Disclaimer de Alfonso Cuarón : Children of (Wo)men

De retour en force six ans après Roma, Alfonso Cuarón se rappelle à notre bon souvenir cette fois à la télévision et chez Apple TV avec la série Disclaimer, un OVNI artistique aussi incisif qu’étrange. Mais au-delà de la curiosité due à sa longue absence, l’essai sériel est-il transformé par Alfonso Cuarón ?

Portée par une Cate Blanchett à la fois éblouissante et détestable, Disclaimer a tous les atouts pour séduire un large public. Grâce à son écriture soignée et à son cadrage innovant, la série instaure une forme de suspense inhabituelle. Mais au-delà de ces qualités indéniables, cette adaptation du roman de Renée Knight soulève des questions méta-discursives, sur les mensonges qu’on se dit et les choses dont on se convainc.

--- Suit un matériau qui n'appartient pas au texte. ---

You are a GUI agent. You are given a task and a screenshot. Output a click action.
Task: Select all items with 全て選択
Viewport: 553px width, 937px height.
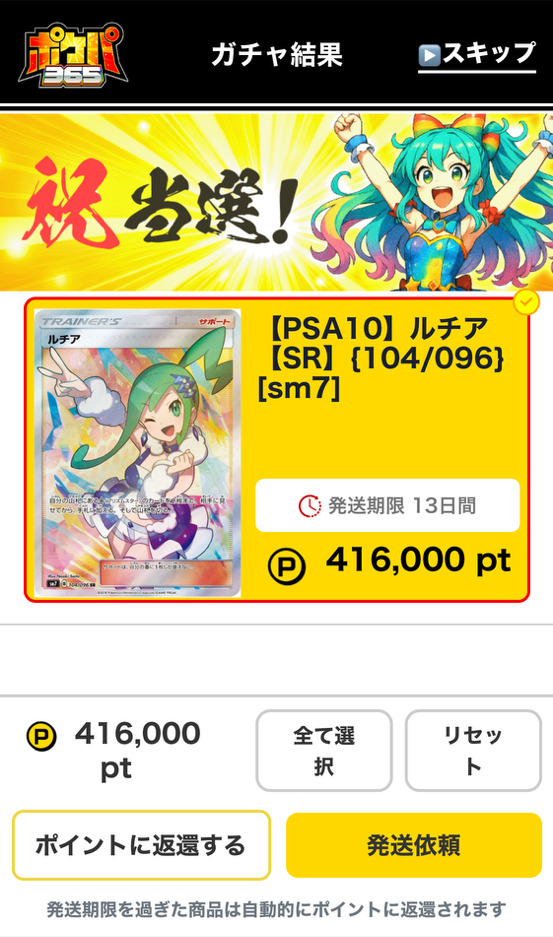click(x=324, y=751)
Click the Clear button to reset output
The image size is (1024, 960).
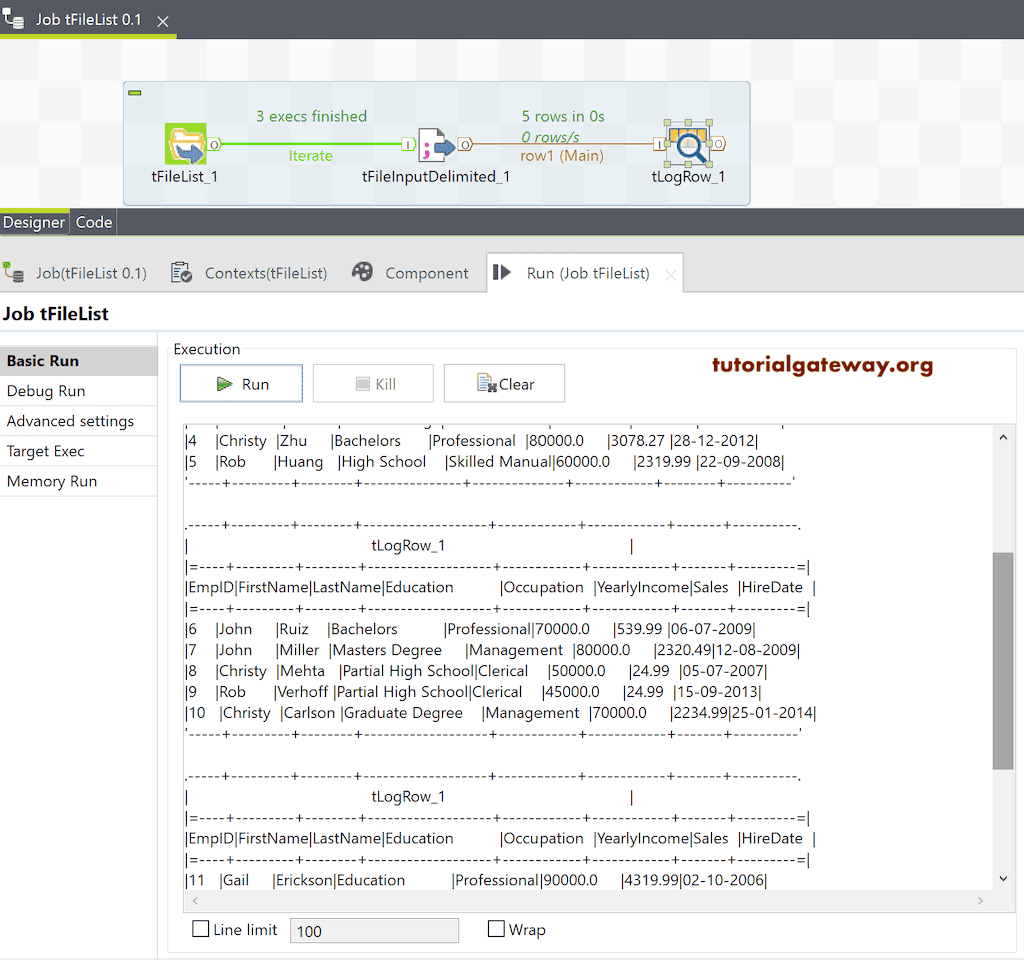(x=504, y=383)
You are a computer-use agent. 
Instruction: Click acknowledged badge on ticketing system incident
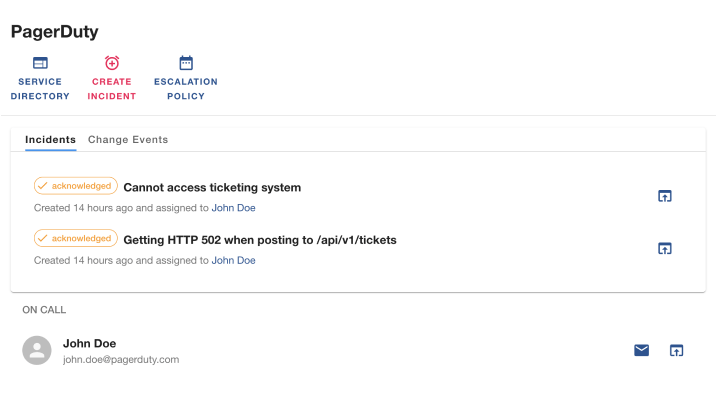click(x=76, y=186)
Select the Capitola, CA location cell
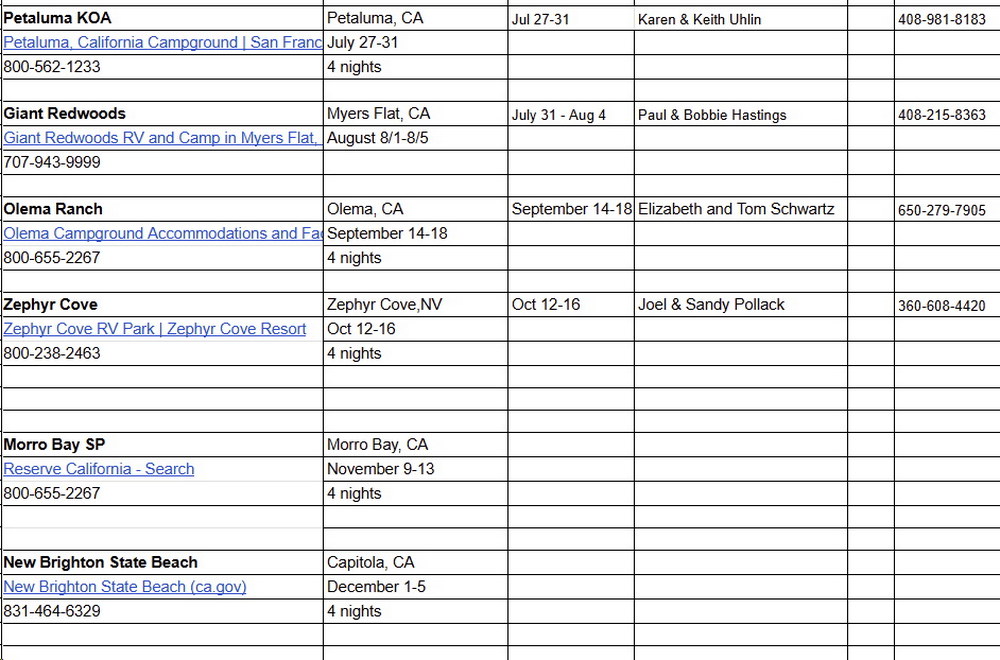Screen dimensions: 1000x660 (370, 562)
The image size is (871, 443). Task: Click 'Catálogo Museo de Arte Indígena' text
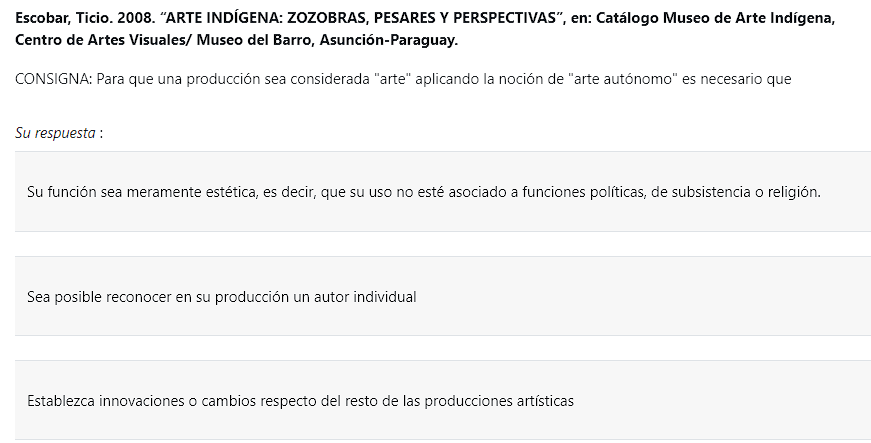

“La journaliste Catherine Ravenscroft a bâti sa réputation en révélant les méfaits et les transgressions des autres. Lorsqu’elle reçoit un roman d’un auteur inconnu, elle est horrifiée de réaliser qu’elle est désormais le personnage principal d’une histoire qui expose ses secrets les plus sombres. Alors que Catherine s’efforce de découvrir la véritable identité de l’écrivain, elle est forcée d’affronter son passé avant qu’il ne détruise sa vie et n’affecte son mari Robert et leur fils Nicholas.”

Disclaimer
@ Apple TV

Un slow burn trompeur 

Alfonso Cuarón commence Disclaimer en nous offrant un faux sens de sécurité. En divisant son récit en deux temporalités distinctes, le réalisateur nous plonge dans une vision cauchemardesque du slow burn. Cette lente combustion amoureuse, accompagnée de scènes débordant de sensualité, de désir et de passion, murmure aussi une fin tragique et perverse. La relation entre Catherine (Cate Blanchett) et Jonathan (Louis Partridge) se construit avec la légèreté et l’insouciance des premiers instants. Mais derrière ce vernis de bonheur se cache un océan de non-dits et de mensonges.

Comme à la grande époque des voix off de Martin Scorsese, Alfonso Cuarón fait le choix de révéler la finalité de certaines intrigues, sans expliquer le “comment”. Cela a pour effet de créer un sentiment de sympathie ou d’antipathie chez le spectateur. Avant même que les personnages n’aient posé le moindre acte. Et tels des chefs d’orchestre privés de leur baguette, nous plongeons dans l’aspect malsain des relations humaines et des choses de la vie. Presque comme si nous étions complices d’actions que nous ne pouvons au fond que voir, impuissants que nous sommes.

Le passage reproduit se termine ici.